Current artificial intelligence models, specifically those that understand both images and language, struggle with animating SVGs because SVGs are built from many tiny, separate shapes. The AI doesn't understand which shapes belong together and should move as a single unit, leading to choppy and unrealistic animations. It's like trying to animate a car when you only see it as a bunch of individual lines and curves instead of a whole vehicle.
What's the solution?
The researchers developed a new system that first figures out the 'meaningful parts' of an SVG image – grouping those individual shapes into larger, logical components like wheels, bodies, or arms. They do this by combining several slightly inaccurate guesses about these parts to arrive at a more reliable understanding of the image's structure. This allows the AI to then animate these grouped parts in a coordinated way, resulting in smoother and more coherent animations.
Why it matters?
This work is important because it unlocks the potential for AI to create more complex and natural-looking animations from vector graphics. This could lead to more dynamic and interactive web content, and it helps bridge the gap between how humans understand images and how computers process them, making interactions with AI more intuitive.
Abstract
Scalable Vector Graphics (SVG) are central to modern web design, and the demand to animate them continues to grow as web environments become increasingly dynamic.

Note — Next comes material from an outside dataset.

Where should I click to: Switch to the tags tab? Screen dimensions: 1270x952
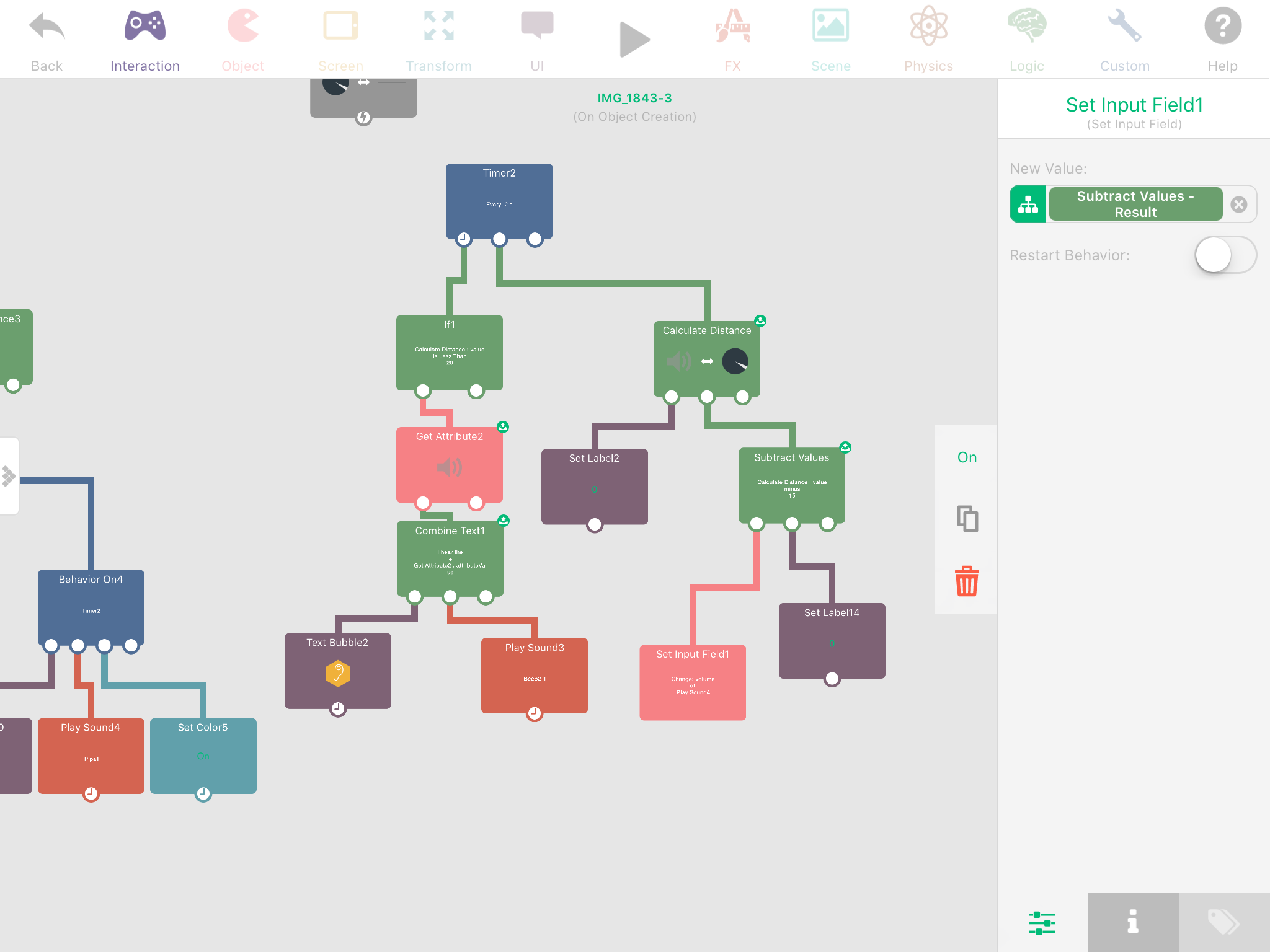(x=1223, y=922)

Yet automating the animation of vector graphics remains challenging for vision-language models (VLMs) despite recent progress in code generation and motion planning. VLMs routinely mis-handle SVGs, since visually coherent parts are often fragmented into low-level shapes that offer little guidance of which elements should move together. In this paper, we introduce a framework that recovers the semantic structure required for reliable SVG animation and reveals the missing layer that current VLM systems overlook. This is achieved through a statistical aggregation of multiple weak part predictions, allowing the system to stably infer semantics from noisy predictions. By reorganizing SVGs into semantic groups, our approach enables VLMs to produce animations with far greater coherence. Our experiments demonstrate substantial gains over existing approaches, suggesting that semantic recovery is the key step that unlocks robust SVG animation and supports more interpretable interactions between VLMs and vector graphics.